Al-Naimi said in Vienna on May 31 that he isn’t concerned about the increasing production of oil from shale formations in the U.S., nor does it represent the first time the OPEC has faced a surge in output from outside the group.
Alwaleed also said that Saudi Arabia’s reliance on oil to fund 92 percent of this year’s fiscal budget “is contradicting many of the state’s plans to diversify its income sources.” 
Two story lines in case you missed it. The prince says:
  • Saudi's ability to raise production capacity is limited; and,
  • yes, US shale oil production is a "threat" to Saudi

I opined that Saudi's ability to raise production capacity was limited quite awhile ago. I think the Prince speaks from a non-political view, whereas the Saudi oil minister is a politician. I would place my bets with the Prince.

Bakken Fracking Is Safe -- UND Geology Professor

A big "thank you" to a reader for sending this my way. 

The Grand Forks Herald is reporting:
On June 30, Dexter Perkins wrote about the “serious health and environmental risks” caused by hydraulic fracturing or fracking (column, Page C4).
Perkins and I are faculty members in geology and geological engineering at UND; however, my comments in this column do not reflect the official position of UND.
My educational and research backgrounds are in hydrogeology, groundwater monitoring and water quality analysis. With that in mind, I’d like to clarify several points Perkins made about fracking in North Dakota and its risk to groundwater quality.
Perkins gave four sites as examples of what could happen with fracking in North Dakota: 1) Pavillion, Wyo.; 2) Geauga County, Ohio; 3) Dimcock, Pa.; and 4) Parker County, Texas.
Whether fracking caused problems at these sites is hotly debated; I encourage Herald readers to go online and read the arguments. But what’s not obvious in the online rhetoric is how some of the geological characteristics of these four sites highlight why North Dakota’s oil patch is a more favorable setting for fracking.
Go to the link for the full argument, but the author sums up:
To sum up, North Dakota has an excellent geological setting for fracking. The fracking zone is deeper than for the sites mentioned by Perkins, and our potable groundwater supplies are isolated from fracking zones by greater thicknesses of low-permeable shale.
With our unique geology and a proactive regulatory framework, properly enforced, fracking in the Bakken/Three Forks Formations does not put our groundwater at serious risk.

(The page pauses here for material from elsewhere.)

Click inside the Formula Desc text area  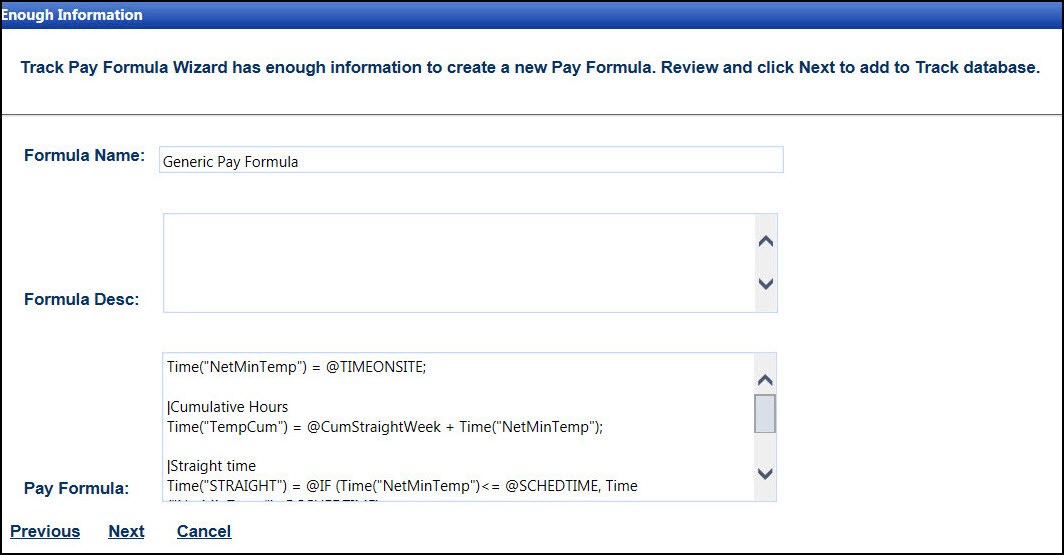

It Never Quits -- At Least Not In California

I was just out in California for a couple weeks to visit family and friends, and to grill Omaha Steaks for same.

I spent a fair amount of time in coffee shops, early in the mornings, before folks got up, and heard a common complaint: how challenging it was to do business in California. (And a lot of stories about $4.50 gasoline.) The challenges with business in California: the bureaucracy. Permits for everything. And $$$ for permits.

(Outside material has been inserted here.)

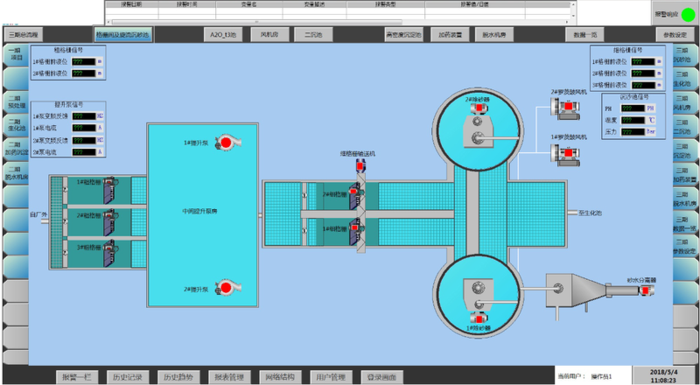700x385 pixels.
Task: Click the 2#除砂器 red motor indicator
Action: [479, 108]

And now Jerry Brown is proposing another increase in payroll taxes on businesses. The LA Times is reporting:
With one of the nation's highest unemployment rates for several years, the state has had to borrow money from the feds to keep the program going. Now that the jobless rate has fallen to 8.5%, Brown would like to start paying down a $10-billion debt.
His administration is circulating a draft bill that would put the system on an even keel by raising payroll taxes paid by employers. The goal is to win approval before the Legislature finishes work for the year Sept. 13.

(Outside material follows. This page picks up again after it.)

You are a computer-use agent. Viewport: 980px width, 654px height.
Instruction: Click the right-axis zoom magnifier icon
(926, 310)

People close to the process say that Morgenstern is proposing an increase in the amount of wages subject to unemployment insurance taxes from the first $7,000 of annual pay to $9,500 and eventually $12,000. The goal is to retire the federal debt by 2016 and create an $11-billion surplus by 2021.
Businesses might be willing to pay off the $10-billion debt, but increasing the payroll tax to the point it results in a surplus of $11 billion in just a few years after that? Hmmm? And just think: these same businesses are starting to gear up for ObamaCare. A year from now we are going to read horror stories about California restaurants closing.